## WHAT YOU ARE ASKED TO DO
Each entry, in full: reproduce it exactly.

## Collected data
──────────

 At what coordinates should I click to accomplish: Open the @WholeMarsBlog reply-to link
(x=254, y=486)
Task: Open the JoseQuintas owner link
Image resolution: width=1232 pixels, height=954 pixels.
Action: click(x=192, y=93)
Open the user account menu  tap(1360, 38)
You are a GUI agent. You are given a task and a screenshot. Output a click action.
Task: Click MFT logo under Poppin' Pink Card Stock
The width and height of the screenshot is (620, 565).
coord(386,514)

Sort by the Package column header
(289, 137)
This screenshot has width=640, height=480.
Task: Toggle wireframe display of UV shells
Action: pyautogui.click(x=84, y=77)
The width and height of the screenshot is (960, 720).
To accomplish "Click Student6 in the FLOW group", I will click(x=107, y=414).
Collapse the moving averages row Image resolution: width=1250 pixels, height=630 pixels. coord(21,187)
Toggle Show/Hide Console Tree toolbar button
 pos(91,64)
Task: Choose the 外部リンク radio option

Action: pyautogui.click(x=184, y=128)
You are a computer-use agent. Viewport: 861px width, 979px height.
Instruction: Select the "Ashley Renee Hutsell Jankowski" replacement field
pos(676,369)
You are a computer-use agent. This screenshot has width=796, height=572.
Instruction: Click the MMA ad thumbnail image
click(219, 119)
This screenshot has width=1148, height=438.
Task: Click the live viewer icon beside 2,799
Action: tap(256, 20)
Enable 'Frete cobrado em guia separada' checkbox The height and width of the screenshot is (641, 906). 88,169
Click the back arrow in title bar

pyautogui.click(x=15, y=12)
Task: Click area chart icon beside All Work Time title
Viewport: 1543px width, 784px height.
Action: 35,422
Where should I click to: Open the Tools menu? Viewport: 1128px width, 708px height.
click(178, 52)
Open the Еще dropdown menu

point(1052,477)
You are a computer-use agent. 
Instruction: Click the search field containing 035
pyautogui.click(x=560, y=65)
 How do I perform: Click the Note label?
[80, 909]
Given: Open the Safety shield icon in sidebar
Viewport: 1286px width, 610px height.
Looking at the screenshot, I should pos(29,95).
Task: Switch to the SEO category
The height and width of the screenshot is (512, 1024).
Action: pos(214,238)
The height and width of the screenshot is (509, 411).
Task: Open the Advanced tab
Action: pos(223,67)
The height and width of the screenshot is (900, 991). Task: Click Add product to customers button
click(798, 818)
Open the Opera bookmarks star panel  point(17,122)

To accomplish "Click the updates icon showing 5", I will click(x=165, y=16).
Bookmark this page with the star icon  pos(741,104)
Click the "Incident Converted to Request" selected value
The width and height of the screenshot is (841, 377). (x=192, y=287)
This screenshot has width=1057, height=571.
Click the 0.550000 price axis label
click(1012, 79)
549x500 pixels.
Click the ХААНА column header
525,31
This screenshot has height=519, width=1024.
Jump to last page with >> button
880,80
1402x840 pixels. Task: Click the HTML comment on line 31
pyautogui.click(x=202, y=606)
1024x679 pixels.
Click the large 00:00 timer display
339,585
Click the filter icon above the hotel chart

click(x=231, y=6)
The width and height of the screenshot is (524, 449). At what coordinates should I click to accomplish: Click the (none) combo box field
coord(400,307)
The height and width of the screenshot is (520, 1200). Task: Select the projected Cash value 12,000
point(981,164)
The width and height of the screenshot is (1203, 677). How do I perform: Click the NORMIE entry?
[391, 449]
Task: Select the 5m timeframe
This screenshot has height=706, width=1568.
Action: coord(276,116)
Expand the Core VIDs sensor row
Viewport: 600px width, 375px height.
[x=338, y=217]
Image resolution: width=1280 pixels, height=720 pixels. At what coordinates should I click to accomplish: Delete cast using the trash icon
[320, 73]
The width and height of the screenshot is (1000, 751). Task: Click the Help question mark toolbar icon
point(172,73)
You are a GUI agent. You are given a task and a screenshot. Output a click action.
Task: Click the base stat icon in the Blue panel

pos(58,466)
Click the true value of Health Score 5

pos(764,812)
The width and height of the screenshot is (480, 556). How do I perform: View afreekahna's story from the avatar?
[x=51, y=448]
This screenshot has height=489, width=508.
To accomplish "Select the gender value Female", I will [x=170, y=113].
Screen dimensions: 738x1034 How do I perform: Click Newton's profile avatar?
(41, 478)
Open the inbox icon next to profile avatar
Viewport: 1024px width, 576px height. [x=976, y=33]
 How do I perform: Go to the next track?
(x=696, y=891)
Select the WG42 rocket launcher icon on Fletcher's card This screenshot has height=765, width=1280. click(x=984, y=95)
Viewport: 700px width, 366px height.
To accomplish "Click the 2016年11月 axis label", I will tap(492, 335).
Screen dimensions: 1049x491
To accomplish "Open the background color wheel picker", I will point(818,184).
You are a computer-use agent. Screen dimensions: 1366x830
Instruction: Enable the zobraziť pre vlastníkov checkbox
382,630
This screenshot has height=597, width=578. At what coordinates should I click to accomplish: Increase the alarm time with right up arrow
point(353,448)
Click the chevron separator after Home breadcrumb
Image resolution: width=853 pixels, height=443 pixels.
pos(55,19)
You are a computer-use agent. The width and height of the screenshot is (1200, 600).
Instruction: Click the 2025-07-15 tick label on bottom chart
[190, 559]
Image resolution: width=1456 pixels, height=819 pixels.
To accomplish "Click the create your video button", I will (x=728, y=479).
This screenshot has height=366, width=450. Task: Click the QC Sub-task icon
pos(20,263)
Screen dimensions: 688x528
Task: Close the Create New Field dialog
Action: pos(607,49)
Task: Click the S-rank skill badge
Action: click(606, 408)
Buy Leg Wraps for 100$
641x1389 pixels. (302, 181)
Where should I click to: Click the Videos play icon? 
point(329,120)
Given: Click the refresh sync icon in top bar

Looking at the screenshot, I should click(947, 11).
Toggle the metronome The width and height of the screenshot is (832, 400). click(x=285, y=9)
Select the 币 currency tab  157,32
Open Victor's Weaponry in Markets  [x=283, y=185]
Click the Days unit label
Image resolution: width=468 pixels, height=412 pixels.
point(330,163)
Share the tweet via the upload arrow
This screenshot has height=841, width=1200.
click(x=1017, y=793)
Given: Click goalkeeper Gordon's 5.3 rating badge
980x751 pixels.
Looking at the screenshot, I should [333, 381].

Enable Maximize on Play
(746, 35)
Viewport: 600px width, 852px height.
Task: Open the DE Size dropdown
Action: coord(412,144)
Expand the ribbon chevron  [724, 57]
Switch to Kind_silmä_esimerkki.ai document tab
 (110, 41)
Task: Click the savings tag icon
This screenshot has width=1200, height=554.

──────────

## TASK OUTPUT
 At what coordinates should I click to accomplish: Open the @WholeMarsBlog reply-to link
(x=254, y=486)
Task: Open the JoseQuintas owner link
Image resolution: width=1232 pixels, height=954 pixels.
Action: click(x=192, y=93)
Open the user account menu  tap(1360, 38)
You are a GUI agent. You are given a task and a screenshot. Output a click action.
Task: Click MFT logo under Poppin' Pink Card Stock
The width and height of the screenshot is (620, 565).
coord(386,514)

Sort by the Package column header
(289, 137)
This screenshot has width=640, height=480.
Task: Toggle wireframe display of UV shells
Action: pyautogui.click(x=84, y=77)
The width and height of the screenshot is (960, 720).
To accomplish "Click Student6 in the FLOW group", I will click(x=107, y=414).
Collapse the moving averages row Image resolution: width=1250 pixels, height=630 pixels. coord(21,187)
Toggle Show/Hide Console Tree toolbar button
 pos(91,64)
Task: Choose the 外部リンク radio option

Action: pyautogui.click(x=184, y=128)
You are a computer-use agent. Viewport: 861px width, 979px height.
Instruction: Select the "Ashley Renee Hutsell Jankowski" replacement field
pos(676,369)
You are a computer-use agent. This screenshot has width=796, height=572.
Instruction: Click the MMA ad thumbnail image
click(219, 119)
This screenshot has width=1148, height=438.
Task: Click the live viewer icon beside 2,799
Action: tap(256, 20)
Enable 'Frete cobrado em guia separada' checkbox The height and width of the screenshot is (641, 906). 88,169
Click the back arrow in title bar

pyautogui.click(x=15, y=12)
Task: Click area chart icon beside All Work Time title
Viewport: 1543px width, 784px height.
Action: 35,422
Where should I click to: Open the Tools menu? Viewport: 1128px width, 708px height.
click(178, 52)
Open the Еще dropdown menu

point(1052,477)
You are a computer-use agent. 
Instruction: Click the search field containing 035
pyautogui.click(x=560, y=65)
 How do I perform: Click the Note label?
[80, 909]
Given: Open the Safety shield icon in sidebar
Viewport: 1286px width, 610px height.
Looking at the screenshot, I should pos(29,95).
Task: Switch to the SEO category
The height and width of the screenshot is (512, 1024).
Action: pos(214,238)
The height and width of the screenshot is (509, 411).
Task: Open the Advanced tab
Action: pos(223,67)
The height and width of the screenshot is (900, 991). Task: Click Add product to customers button
click(798, 818)
Open the Opera bookmarks star panel  point(17,122)

To accomplish "Click the updates icon showing 5", I will click(x=165, y=16).
Bookmark this page with the star icon  pos(741,104)
Click the "Incident Converted to Request" selected value
The width and height of the screenshot is (841, 377). (x=192, y=287)
This screenshot has width=1057, height=571.
Click the 0.550000 price axis label
click(1012, 79)
549x500 pixels.
Click the ХААНА column header
525,31
This screenshot has height=519, width=1024.
Jump to last page with >> button
880,80
1402x840 pixels. Task: Click the HTML comment on line 31
pyautogui.click(x=202, y=606)
1024x679 pixels.
Click the large 00:00 timer display
339,585
Click the filter icon above the hotel chart

click(x=231, y=6)
The width and height of the screenshot is (524, 449). At what coordinates should I click to accomplish: Click the (none) combo box field
coord(400,307)
The height and width of the screenshot is (520, 1200). Task: Select the projected Cash value 12,000
point(981,164)
The width and height of the screenshot is (1203, 677). How do I perform: Click the NORMIE entry?
[391, 449]
Task: Select the 5m timeframe
This screenshot has height=706, width=1568.
Action: coord(276,116)
Expand the Core VIDs sensor row
Viewport: 600px width, 375px height.
[x=338, y=217]
Image resolution: width=1280 pixels, height=720 pixels. At what coordinates should I click to accomplish: Delete cast using the trash icon
[320, 73]
The width and height of the screenshot is (1000, 751). Task: Click the Help question mark toolbar icon
point(172,73)
You are a GUI agent. You are given a task and a screenshot. Output a click action.
Task: Click the base stat icon in the Blue panel

pos(58,466)
Click the true value of Health Score 5

pos(764,812)
The width and height of the screenshot is (480, 556). How do I perform: View afreekahna's story from the avatar?
[x=51, y=448]
This screenshot has height=489, width=508.
To accomplish "Select the gender value Female", I will [x=170, y=113].
Screen dimensions: 738x1034 How do I perform: Click Newton's profile avatar?
(41, 478)
Open the inbox icon next to profile avatar
Viewport: 1024px width, 576px height. [x=976, y=33]
 How do I perform: Go to the next track?
(x=696, y=891)
Select the WG42 rocket launcher icon on Fletcher's card This screenshot has height=765, width=1280. click(x=984, y=95)
Viewport: 700px width, 366px height.
To accomplish "Click the 2016年11月 axis label", I will tap(492, 335).
Screen dimensions: 1049x491
To accomplish "Open the background color wheel picker", I will point(818,184).
You are a computer-use agent. Screen dimensions: 1366x830
Instruction: Enable the zobraziť pre vlastníkov checkbox
382,630
This screenshot has height=597, width=578. At what coordinates should I click to accomplish: Increase the alarm time with right up arrow
point(353,448)
Click the chevron separator after Home breadcrumb
Image resolution: width=853 pixels, height=443 pixels.
pos(55,19)
You are a computer-use agent. The width and height of the screenshot is (1200, 600).
Instruction: Click the 2025-07-15 tick label on bottom chart
[190, 559]
Image resolution: width=1456 pixels, height=819 pixels.
To accomplish "Click the create your video button", I will (x=728, y=479).
This screenshot has height=366, width=450. Task: Click the QC Sub-task icon
pos(20,263)
Screen dimensions: 688x528
Task: Close the Create New Field dialog
Action: pos(607,49)
Task: Click the S-rank skill badge
Action: click(606, 408)
Buy Leg Wraps for 100$
641x1389 pixels. (302, 181)
Where should I click to: Click the Videos play icon? 
point(329,120)
Given: Click the refresh sync icon in top bar

Looking at the screenshot, I should click(947, 11).
Toggle the metronome The width and height of the screenshot is (832, 400). click(x=285, y=9)
Select the 币 currency tab  157,32
Open Victor's Weaponry in Markets  [x=283, y=185]
Click the Days unit label
Image resolution: width=468 pixels, height=412 pixels.
point(330,163)
Share the tweet via the upload arrow
This screenshot has height=841, width=1200.
click(x=1017, y=793)
Given: Click goalkeeper Gordon's 5.3 rating badge
980x751 pixels.
Looking at the screenshot, I should [333, 381].

Enable Maximize on Play
(746, 35)
Viewport: 600px width, 852px height.
Task: Open the DE Size dropdown
Action: coord(412,144)
Expand the ribbon chevron  [724, 57]
Switch to Kind_silmä_esimerkki.ai document tab
 (110, 41)
Task: Click the savings tag icon
This screenshot has width=1200, height=554.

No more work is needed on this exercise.